| South Sudan launches new currency
South Sudan has on Monday started rolling out its new currency called the South Sudan Pound.
"It is out, we have launched. The president came this morning and changed some money. It is in operation now," South Sudan's Central Bank Governor, Elijah Malok told reporters.
He added that the currency was already being used on Juba's streets.
Experts say this escalate a point of simmering disagreement with Khartoum after the country split away from the north on July 9.
Exchange rate
Report says the new currency is being exchanged at a one-to-one rate with the existing Sudanese pound.
Malok has estimated it would take between one to three months to replace the pounds in circulation now.
A precautionary measure
The move was complicated by Sudan's announcement that it would also launch a new currency, which the country's central bank governor described as a "precautionary measure" to protect Sudan's economy.
Sudan is trying to deal with high inflation and the loss of about three quarters of the united country's roughly 500,000 barrels per day of oil output after the south seceded.
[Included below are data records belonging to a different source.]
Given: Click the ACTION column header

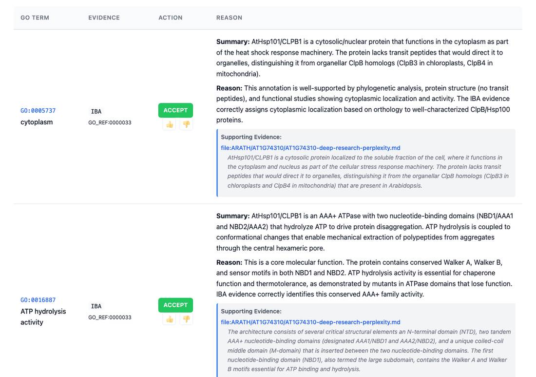Looking at the screenshot, I should click(170, 18).
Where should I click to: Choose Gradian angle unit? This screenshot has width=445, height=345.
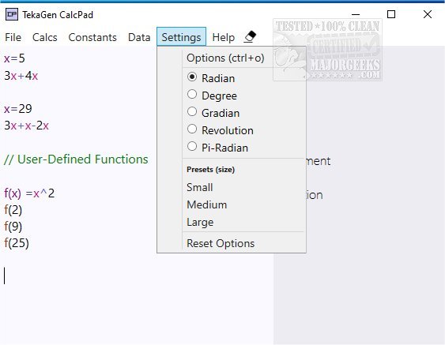tap(213, 113)

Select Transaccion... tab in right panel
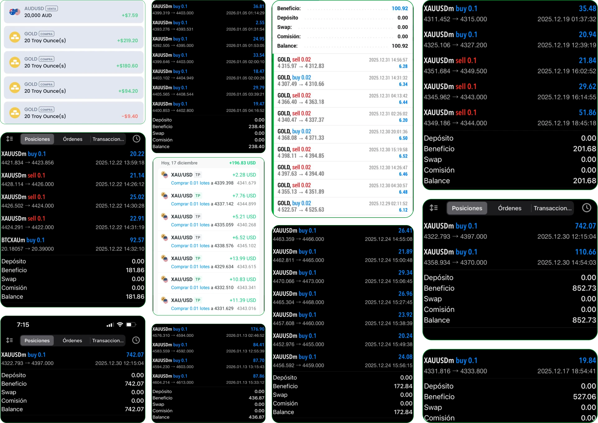pos(552,208)
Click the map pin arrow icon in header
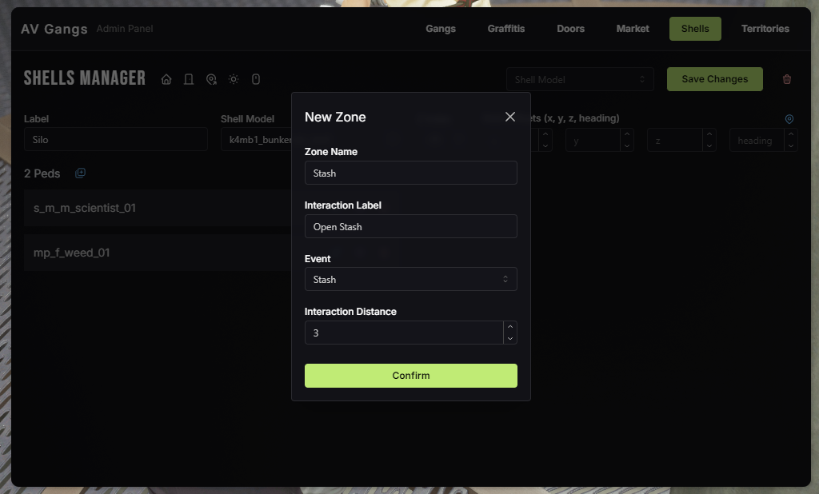 (211, 79)
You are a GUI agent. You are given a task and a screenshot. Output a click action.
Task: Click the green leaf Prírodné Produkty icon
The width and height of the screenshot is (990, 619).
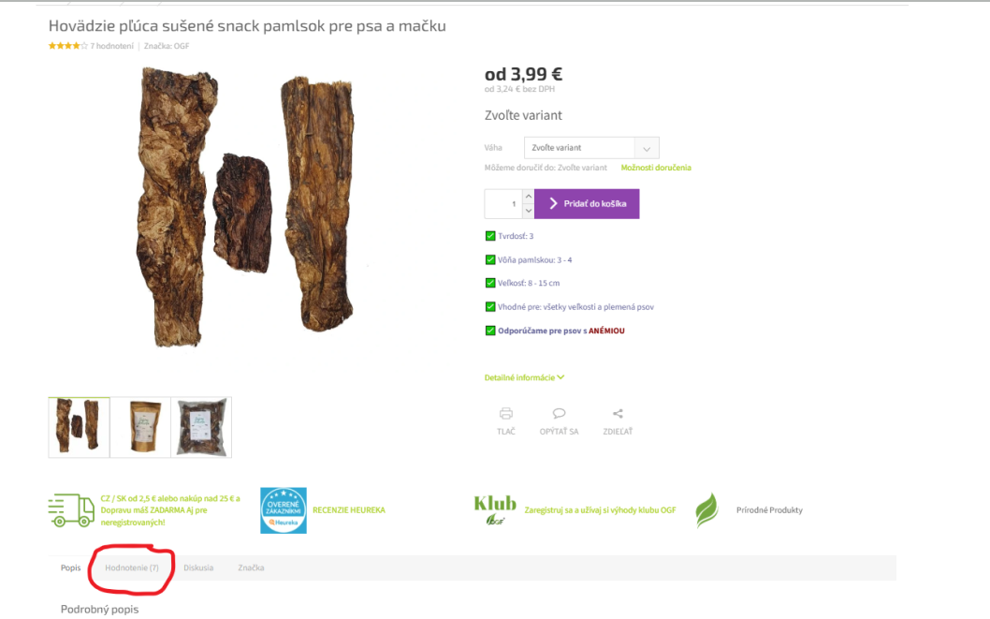tap(707, 510)

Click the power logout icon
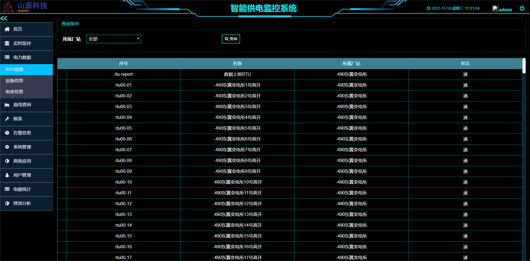pyautogui.click(x=522, y=8)
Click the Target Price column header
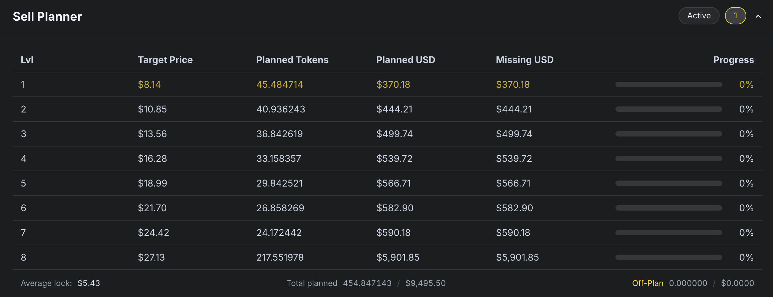The image size is (773, 297). pyautogui.click(x=165, y=60)
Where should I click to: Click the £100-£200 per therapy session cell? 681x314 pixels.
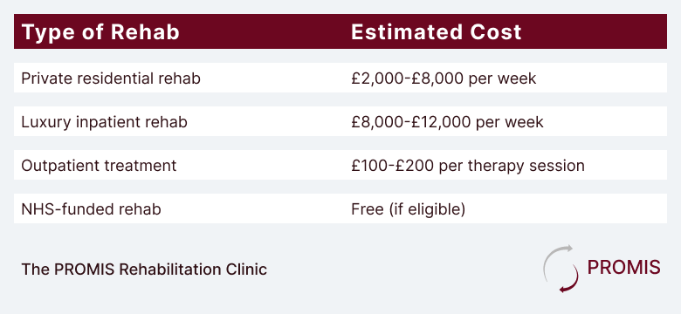point(468,166)
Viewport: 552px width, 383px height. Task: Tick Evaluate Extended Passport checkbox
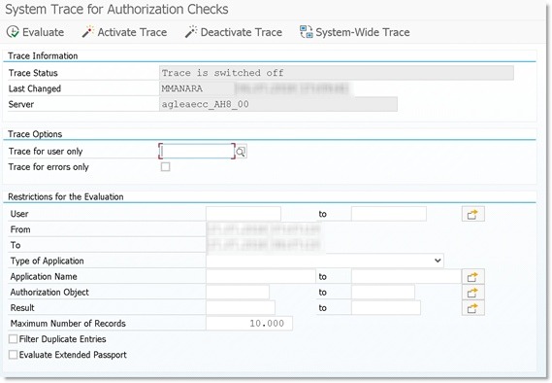13,355

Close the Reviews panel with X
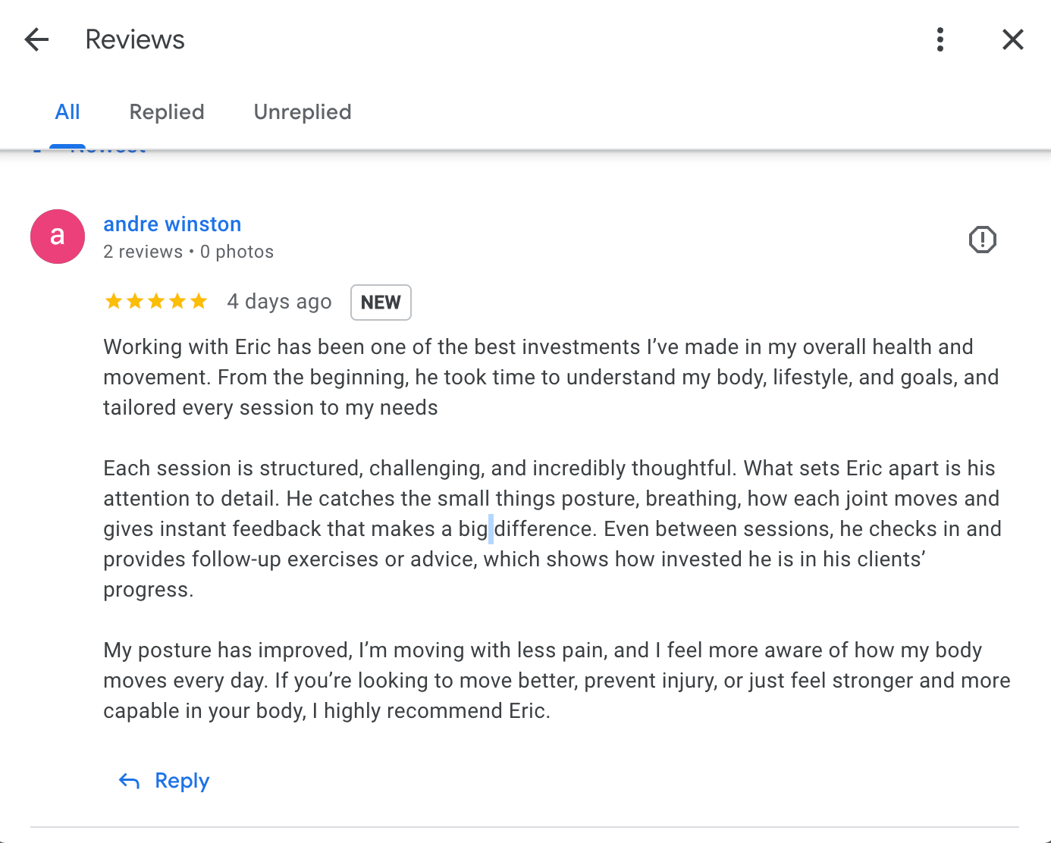1012,39
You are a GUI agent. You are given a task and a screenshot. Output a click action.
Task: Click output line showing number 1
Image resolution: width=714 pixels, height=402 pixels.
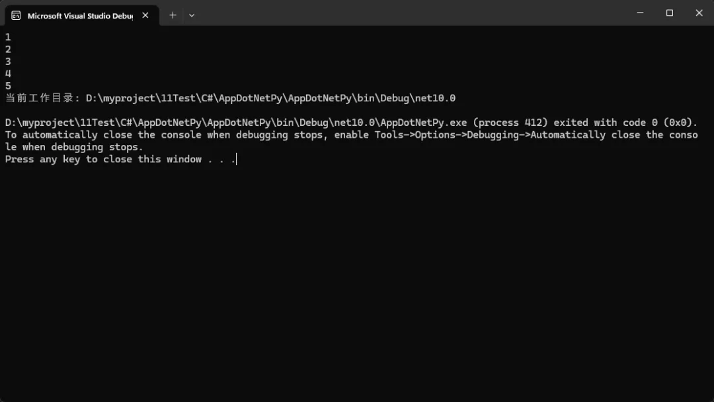tap(8, 37)
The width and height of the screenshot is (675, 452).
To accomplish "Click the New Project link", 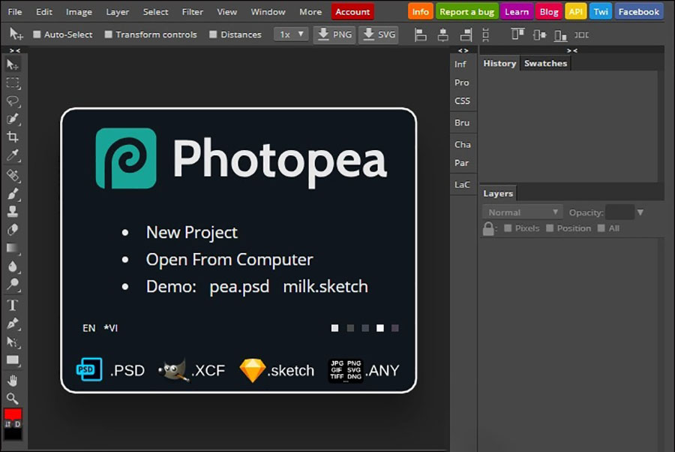I will (191, 233).
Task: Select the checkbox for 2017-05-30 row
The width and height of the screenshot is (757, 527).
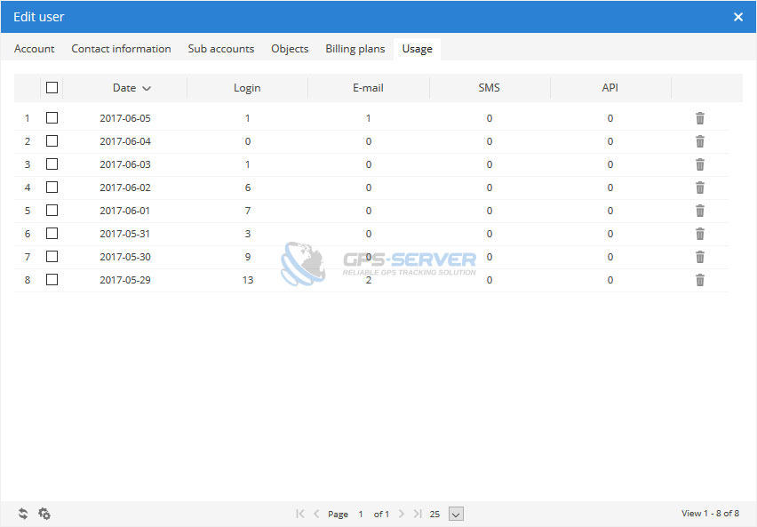Action: [x=52, y=257]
The new nation is eager to fend off any more economic disruption.
The fate of the old currency
Negotiations are currently stuck on whether Sudan should buy the Sudanese pounds circulating in the South.
However, Sudan has said the notes will be worthless.
"We do not want to buy it. We want them to surrender it to us because it is valueless," Sudan's Central Bank Governor, Mohamed Kheir al-Zubeir told reporters.
South Sudan's Malok said the new country had not decided what to do with the old currency if Sudan refused to accept it.
"If they don't take it, we don't know what we will do with it. We will still try to come to an arrangement (with Sudan)." he said.